BY Michael Verdon  |  March 27, 2024
2 Minute Read
facebook-iconlinkedin-iconemail-iconprinter-icon
testing

Image courtesy of Boeing

Planes with flapping wings sound more anime than aerospace, but the world’s largest airframers on both sides of the Atlantic are expediting prototypes that could shape the next generation of business and commercial jets in entirely unconventional ways.

Their mission? To make aircraft exceedingly more fuel-efficient and help deliver on aviation’s sustainability pledge to be carbon-neutral by 2050. In Europe, Airbus is designing radical wing configurations, including one that changes form to counter turbulence, while stateside, Boeing has partnered on NASA’s X-66A experimental plane that relies on trusses to support unusually long and slender wings. 

The Extra Performance Wing that Airbus is developing “mimics a bird’s feathers and adjusts automatically to maximise aerodynamic flow,” says Sebastien Blanc, technical wing director for the project, part of the Airbus UpNext programme. Flight tests for the 165-foot-long shape-shifting wing will begin next year on a Cessna Citation VII jet. “Like a bird, it dynamically adapts to conditions, using active control technologies,” explains Blanc. And its folding wingtips, an ancillary design, will allow for increased performance while fitting into the constraints of the airport gates. 

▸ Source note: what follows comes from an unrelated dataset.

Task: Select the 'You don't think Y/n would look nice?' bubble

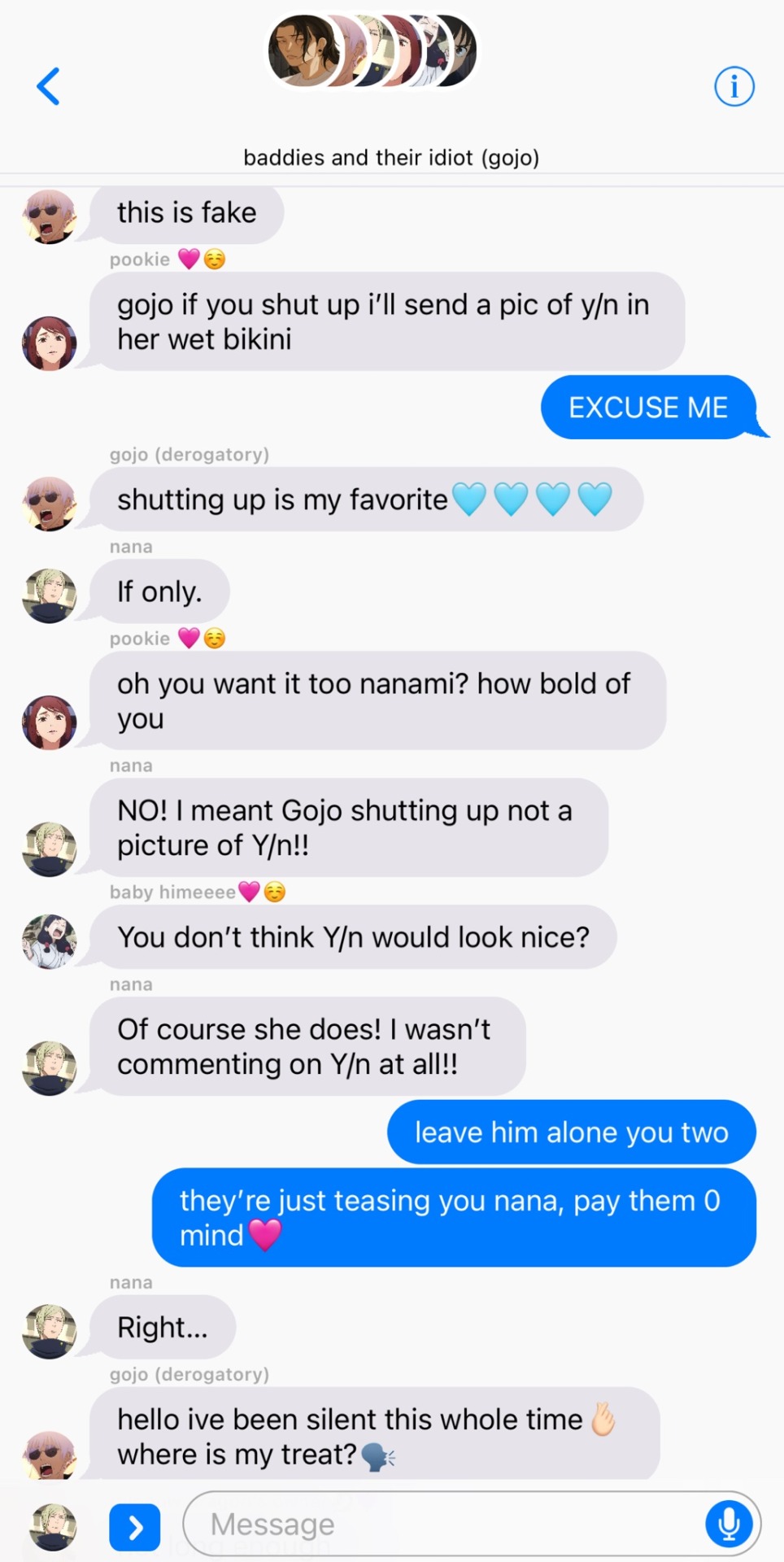Action: coord(353,936)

Thin, elongated wings are also integral to the X-66A, a Boeing concept that NASA greenlighted last year as part of its Sustainable Flight Demonstrator programme. Spearheading the US$1.15 billion (HK$8.9 billion) plan across a seven-year timeline, Boeing will modify an MD-90 aircraft by shortening the fuselage and mounting the engines under what it calls a Transonic Truss-Braced Wing, which, as the name implies, relies on a set of aerodynamic trusses.

“Our goal was to develop a more sustainable airplane that can replace current single-aisle aircraft,” says Brent Cobleigh, NASA’s X-66A project manager, adding that the latter account for nearly half of global flight emissions. “With advanced propulsion and lighter-weight materials, we think it will have a 30 per cent reduction in fuel burn.” 

The industry’s goal to reach carbon neutrality in the next 26 years faces strong headwinds in cost alone. Yet with such out-of-the-box concepts being explored by some of the world’s biggest aerospace innovators, others may soon be motivated to earn their own sustainability wings.